_Action item_
Please write out the data below once more, exactly as it stands.

*** Opening of Records ***

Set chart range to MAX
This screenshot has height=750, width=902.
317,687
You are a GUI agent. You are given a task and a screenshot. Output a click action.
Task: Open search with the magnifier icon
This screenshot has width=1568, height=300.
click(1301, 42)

*** Close of Records ***

_Output for this task_
Set chart range to MAX
This screenshot has height=750, width=902.
317,687
You are a GUI agent. You are given a task and a screenshot. Output a click action.
Task: Open search with the magnifier icon
This screenshot has width=1568, height=300.
click(1301, 42)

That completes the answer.